**Exercise goal**
Write out every record again, exactly.

**Records supplied**

↓

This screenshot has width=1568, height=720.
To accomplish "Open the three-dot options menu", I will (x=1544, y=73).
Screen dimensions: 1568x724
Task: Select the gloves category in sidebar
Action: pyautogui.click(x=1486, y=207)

↑

**Exercise result**
This screenshot has width=1568, height=720.
To accomplish "Open the three-dot options menu", I will (x=1544, y=73).
Screen dimensions: 1568x724
Task: Select the gloves category in sidebar
Action: pyautogui.click(x=1486, y=207)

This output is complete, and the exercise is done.